--- Assignment ---
In the records below, find the line containing "Task: Click the report" and the line containing "is (450, 450)."; please repeat exactly the lines from one to the other, both included, and nothing more.
── Extracted information ──
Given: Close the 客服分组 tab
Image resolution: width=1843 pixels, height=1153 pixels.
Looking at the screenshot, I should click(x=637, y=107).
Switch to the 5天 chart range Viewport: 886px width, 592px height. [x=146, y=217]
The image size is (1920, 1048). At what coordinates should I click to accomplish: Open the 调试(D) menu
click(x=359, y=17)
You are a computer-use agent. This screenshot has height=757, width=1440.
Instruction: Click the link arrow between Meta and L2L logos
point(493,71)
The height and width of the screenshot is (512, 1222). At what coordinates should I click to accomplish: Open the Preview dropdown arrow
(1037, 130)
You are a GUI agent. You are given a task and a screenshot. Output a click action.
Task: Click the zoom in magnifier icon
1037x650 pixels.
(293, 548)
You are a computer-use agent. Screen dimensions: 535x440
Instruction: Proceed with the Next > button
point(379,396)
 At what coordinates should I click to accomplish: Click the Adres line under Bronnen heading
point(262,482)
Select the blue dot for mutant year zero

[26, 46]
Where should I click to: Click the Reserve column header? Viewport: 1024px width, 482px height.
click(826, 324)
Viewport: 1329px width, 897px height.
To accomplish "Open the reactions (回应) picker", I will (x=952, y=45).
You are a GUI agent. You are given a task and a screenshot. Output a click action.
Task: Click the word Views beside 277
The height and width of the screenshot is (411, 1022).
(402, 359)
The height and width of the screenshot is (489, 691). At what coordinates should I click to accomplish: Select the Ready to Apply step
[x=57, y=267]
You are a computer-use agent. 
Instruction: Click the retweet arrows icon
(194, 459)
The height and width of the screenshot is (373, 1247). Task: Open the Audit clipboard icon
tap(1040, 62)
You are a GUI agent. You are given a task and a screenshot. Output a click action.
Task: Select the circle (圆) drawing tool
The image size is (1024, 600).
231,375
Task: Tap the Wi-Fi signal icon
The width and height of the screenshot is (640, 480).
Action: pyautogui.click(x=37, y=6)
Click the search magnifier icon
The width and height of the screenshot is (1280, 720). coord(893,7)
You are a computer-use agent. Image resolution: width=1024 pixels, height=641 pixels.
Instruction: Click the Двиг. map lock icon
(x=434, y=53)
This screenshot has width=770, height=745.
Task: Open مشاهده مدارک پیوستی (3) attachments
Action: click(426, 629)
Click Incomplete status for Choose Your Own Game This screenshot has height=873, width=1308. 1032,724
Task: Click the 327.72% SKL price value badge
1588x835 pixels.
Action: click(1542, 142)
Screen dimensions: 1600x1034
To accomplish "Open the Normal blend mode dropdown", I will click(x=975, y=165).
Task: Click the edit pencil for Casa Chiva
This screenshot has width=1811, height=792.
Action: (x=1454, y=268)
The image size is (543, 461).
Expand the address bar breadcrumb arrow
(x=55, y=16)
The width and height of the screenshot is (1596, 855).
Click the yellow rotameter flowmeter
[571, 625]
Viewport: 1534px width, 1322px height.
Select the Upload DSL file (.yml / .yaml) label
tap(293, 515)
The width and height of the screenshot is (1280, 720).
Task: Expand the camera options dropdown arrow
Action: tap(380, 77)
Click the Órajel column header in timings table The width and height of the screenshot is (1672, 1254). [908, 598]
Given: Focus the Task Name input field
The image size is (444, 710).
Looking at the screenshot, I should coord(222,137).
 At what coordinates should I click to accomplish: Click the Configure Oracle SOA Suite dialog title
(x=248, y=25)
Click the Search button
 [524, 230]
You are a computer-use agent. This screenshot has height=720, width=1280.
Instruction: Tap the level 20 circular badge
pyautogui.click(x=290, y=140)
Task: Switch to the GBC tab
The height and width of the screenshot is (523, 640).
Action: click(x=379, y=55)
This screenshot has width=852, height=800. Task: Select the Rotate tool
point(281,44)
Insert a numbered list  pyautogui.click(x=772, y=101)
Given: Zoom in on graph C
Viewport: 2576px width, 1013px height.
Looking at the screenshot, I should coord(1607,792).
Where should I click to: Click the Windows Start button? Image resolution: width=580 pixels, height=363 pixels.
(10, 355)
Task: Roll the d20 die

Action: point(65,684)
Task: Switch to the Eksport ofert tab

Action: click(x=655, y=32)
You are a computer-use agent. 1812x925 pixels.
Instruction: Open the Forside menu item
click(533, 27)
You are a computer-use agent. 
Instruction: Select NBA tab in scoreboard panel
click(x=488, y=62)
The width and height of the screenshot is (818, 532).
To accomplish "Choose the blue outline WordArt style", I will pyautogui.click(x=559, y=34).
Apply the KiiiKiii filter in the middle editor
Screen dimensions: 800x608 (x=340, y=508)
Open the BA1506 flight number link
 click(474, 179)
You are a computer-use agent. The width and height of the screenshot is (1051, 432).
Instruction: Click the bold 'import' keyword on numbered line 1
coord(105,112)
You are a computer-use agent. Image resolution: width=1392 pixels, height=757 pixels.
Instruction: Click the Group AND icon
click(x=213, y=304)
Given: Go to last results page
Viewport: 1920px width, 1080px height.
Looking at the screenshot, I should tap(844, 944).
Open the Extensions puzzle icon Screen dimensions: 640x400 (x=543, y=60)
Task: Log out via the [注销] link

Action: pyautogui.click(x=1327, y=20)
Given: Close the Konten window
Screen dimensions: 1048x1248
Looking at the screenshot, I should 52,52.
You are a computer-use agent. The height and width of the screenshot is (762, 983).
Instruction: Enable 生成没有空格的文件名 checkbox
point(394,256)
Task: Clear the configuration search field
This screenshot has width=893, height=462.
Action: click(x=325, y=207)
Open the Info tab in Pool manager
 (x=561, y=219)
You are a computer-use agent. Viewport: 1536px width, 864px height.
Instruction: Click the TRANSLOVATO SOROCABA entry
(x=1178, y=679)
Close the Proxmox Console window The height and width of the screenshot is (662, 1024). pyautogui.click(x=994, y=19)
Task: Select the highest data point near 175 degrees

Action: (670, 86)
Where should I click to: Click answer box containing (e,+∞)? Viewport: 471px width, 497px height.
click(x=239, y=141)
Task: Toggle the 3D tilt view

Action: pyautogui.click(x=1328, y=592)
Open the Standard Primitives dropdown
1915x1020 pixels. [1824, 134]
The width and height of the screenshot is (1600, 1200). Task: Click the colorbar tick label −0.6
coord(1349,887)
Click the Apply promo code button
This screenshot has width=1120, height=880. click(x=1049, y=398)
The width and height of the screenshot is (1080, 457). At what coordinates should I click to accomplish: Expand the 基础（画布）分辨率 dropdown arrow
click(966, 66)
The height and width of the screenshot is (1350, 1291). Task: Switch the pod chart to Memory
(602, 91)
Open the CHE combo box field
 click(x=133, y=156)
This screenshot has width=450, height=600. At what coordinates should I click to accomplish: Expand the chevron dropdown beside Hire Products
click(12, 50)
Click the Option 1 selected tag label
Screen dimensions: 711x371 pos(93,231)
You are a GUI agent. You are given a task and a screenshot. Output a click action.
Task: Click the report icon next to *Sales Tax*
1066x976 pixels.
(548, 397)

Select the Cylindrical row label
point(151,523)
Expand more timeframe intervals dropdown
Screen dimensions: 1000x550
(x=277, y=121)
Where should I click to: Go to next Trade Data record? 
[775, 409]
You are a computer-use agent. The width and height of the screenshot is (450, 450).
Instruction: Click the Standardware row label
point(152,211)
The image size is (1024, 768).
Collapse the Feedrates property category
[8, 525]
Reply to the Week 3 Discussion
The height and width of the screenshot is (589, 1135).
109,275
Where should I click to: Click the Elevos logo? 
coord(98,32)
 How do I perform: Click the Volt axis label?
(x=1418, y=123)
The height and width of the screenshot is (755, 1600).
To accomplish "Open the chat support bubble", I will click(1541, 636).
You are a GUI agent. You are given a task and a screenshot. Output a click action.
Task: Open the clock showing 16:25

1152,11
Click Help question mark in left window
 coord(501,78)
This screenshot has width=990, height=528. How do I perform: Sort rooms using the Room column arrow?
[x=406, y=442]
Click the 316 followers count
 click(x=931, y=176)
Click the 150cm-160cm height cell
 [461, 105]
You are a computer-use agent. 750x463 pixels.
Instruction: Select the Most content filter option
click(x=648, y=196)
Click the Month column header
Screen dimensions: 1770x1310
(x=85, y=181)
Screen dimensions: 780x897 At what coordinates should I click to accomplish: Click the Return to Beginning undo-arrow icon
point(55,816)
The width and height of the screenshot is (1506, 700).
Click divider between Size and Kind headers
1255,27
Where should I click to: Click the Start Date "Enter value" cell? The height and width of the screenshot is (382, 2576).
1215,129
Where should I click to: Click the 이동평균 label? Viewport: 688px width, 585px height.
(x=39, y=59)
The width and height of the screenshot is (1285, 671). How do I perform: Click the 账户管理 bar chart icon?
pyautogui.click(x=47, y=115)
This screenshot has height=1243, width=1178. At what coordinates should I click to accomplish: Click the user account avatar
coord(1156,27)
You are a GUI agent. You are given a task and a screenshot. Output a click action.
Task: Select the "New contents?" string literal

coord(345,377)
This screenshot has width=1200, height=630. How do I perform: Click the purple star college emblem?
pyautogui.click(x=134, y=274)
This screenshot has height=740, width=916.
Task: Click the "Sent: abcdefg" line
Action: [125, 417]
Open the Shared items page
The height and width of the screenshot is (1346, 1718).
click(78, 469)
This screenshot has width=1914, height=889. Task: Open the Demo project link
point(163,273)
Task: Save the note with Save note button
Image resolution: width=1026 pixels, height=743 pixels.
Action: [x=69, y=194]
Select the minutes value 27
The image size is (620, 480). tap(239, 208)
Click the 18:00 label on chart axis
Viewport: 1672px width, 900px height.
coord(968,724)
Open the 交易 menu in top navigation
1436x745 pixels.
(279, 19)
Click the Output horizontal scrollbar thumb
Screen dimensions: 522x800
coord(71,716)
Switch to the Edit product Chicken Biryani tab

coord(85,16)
───
--- Written response ---
Task: Click the report icon next to *Sales Tax*
1066x976 pixels.
(548, 397)

Select the Cylindrical row label
point(151,523)
Expand more timeframe intervals dropdown
Screen dimensions: 1000x550
(x=277, y=121)
Where should I click to: Go to next Trade Data record? 
[775, 409]
You are a computer-use agent. The width and height of the screenshot is (450, 450).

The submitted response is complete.